(Supplied records Opens)

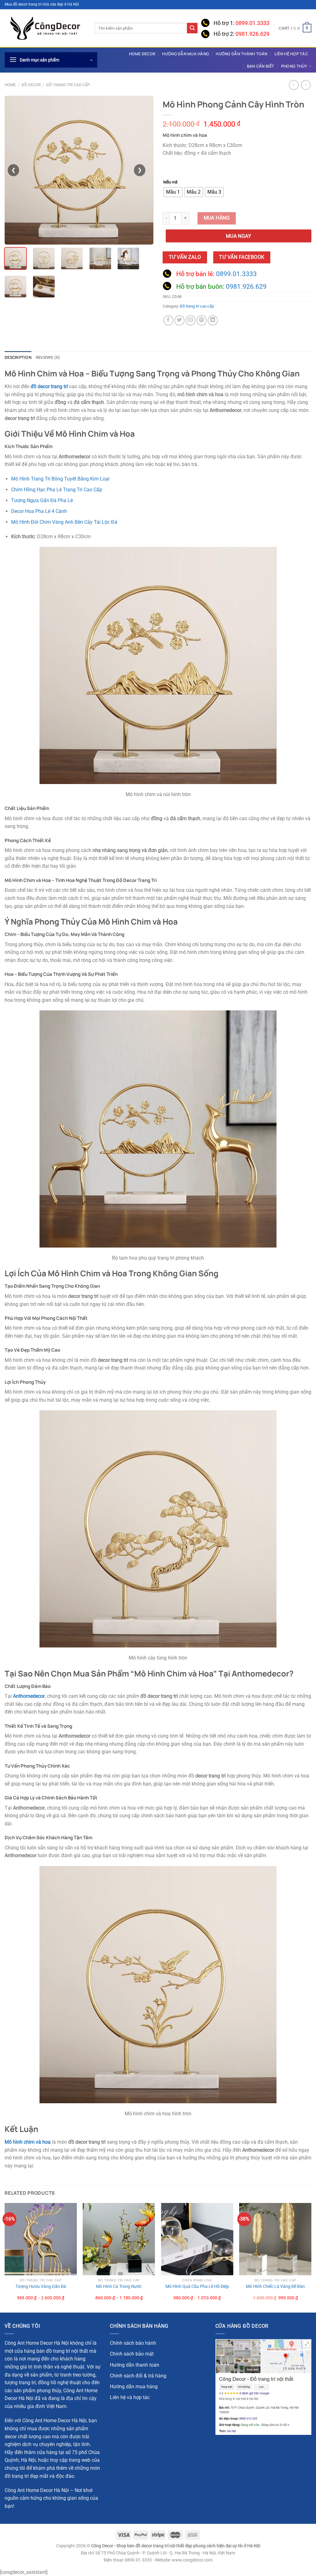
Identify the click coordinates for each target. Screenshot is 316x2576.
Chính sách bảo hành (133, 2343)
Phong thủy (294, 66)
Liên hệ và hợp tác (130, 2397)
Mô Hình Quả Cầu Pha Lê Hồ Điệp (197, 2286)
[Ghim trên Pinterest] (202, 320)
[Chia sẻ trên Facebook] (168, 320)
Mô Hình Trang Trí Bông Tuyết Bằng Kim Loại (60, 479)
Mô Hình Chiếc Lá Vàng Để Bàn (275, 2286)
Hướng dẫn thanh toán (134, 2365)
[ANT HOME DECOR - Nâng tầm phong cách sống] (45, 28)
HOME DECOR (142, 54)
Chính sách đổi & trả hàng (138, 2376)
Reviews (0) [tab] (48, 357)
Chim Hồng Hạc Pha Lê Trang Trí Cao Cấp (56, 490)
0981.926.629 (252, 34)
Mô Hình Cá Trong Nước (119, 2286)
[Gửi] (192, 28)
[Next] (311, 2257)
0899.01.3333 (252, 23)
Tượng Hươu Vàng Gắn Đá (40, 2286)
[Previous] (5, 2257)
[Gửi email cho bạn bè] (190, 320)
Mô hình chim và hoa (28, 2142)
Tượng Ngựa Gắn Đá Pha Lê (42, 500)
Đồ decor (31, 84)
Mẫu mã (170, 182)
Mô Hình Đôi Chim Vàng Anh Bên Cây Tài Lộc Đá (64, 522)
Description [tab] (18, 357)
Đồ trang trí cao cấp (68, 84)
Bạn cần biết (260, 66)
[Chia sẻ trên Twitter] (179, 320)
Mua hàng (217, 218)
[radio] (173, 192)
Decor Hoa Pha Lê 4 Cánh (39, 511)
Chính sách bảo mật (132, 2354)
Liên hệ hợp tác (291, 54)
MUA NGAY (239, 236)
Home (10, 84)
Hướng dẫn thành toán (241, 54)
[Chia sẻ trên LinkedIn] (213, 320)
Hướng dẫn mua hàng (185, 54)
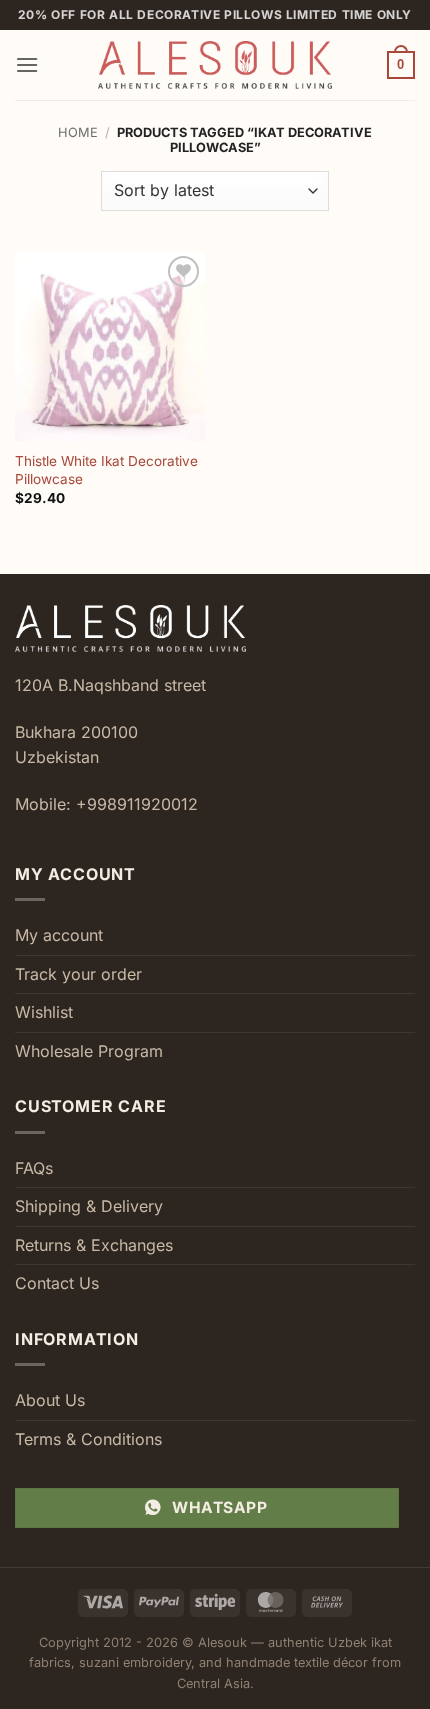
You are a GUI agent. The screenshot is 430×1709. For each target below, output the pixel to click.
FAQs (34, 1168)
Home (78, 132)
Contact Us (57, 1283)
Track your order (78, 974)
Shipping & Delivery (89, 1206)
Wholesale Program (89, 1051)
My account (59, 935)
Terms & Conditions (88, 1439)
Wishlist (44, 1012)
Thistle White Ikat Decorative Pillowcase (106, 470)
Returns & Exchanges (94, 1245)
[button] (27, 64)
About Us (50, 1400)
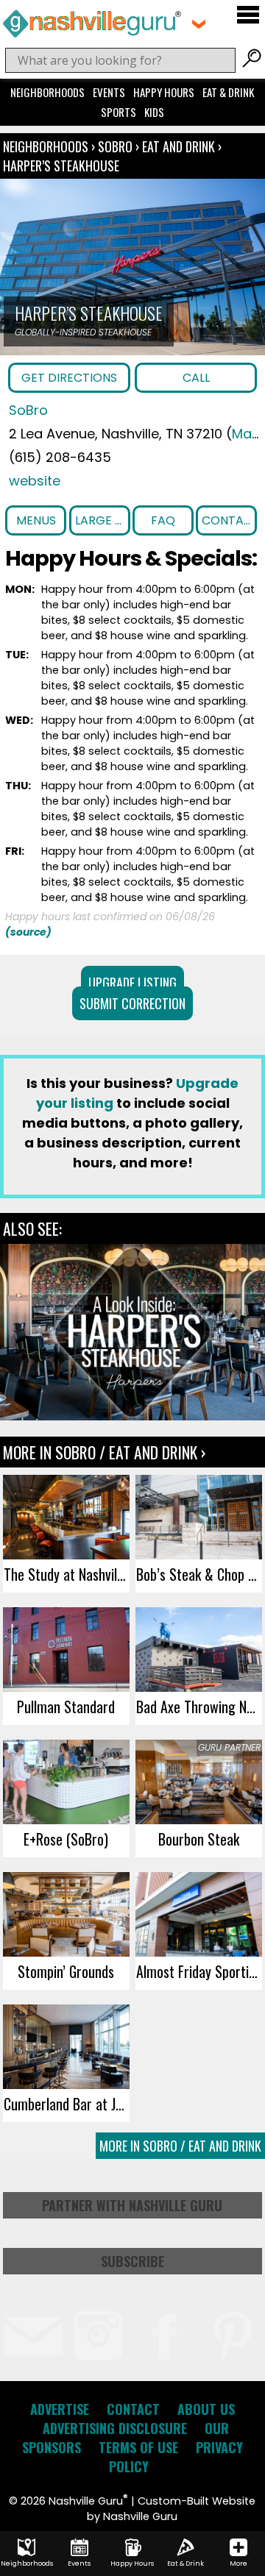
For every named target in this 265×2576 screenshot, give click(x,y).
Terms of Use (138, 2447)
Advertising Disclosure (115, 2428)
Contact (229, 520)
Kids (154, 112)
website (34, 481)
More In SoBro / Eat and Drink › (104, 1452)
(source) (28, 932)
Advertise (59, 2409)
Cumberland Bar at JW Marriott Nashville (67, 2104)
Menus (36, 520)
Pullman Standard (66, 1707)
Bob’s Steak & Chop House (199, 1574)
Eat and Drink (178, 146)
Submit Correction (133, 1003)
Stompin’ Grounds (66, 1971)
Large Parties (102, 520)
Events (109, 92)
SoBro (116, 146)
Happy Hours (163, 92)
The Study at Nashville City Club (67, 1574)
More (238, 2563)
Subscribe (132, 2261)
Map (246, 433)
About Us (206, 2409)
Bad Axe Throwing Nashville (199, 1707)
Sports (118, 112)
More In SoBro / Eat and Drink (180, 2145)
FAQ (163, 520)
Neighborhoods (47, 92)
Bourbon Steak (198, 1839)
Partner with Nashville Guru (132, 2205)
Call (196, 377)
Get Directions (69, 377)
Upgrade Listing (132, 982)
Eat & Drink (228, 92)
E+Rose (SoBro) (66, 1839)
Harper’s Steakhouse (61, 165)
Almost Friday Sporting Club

(Supplied records Closes)

◆ Try it
Give again, word for word, every line from the top of the data above to the line holding "Mô Hình Cá Trong Nước (119, 2286)", inclusive, with the pictures left out.

◆ Exercise answer
Identify the click coordinates for each target. Screenshot is 316x2576.
Chính sách bảo hành (133, 2343)
Phong thủy (294, 66)
Liên hệ và hợp tác (130, 2397)
Mô Hình Quả Cầu Pha Lê Hồ Điệp (197, 2286)
[Ghim trên Pinterest] (202, 320)
[Chia sẻ trên Facebook] (168, 320)
Mô Hình Trang Trí Bông Tuyết Bằng Kim Loại (60, 479)
Mô Hình Chiếc Lá Vàng Để Bàn (275, 2286)
Hướng dẫn thanh toán (134, 2365)
[ANT HOME DECOR - Nâng tầm phong cách sống] (45, 28)
HOME DECOR (142, 54)
Chính sách đổi & trả hàng (138, 2376)
Reviews (0) [tab] (48, 357)
Chim Hồng Hạc Pha Lê Trang Trí Cao Cấp (56, 490)
0981.926.629 (252, 34)
Mô Hình Cá Trong Nước (119, 2286)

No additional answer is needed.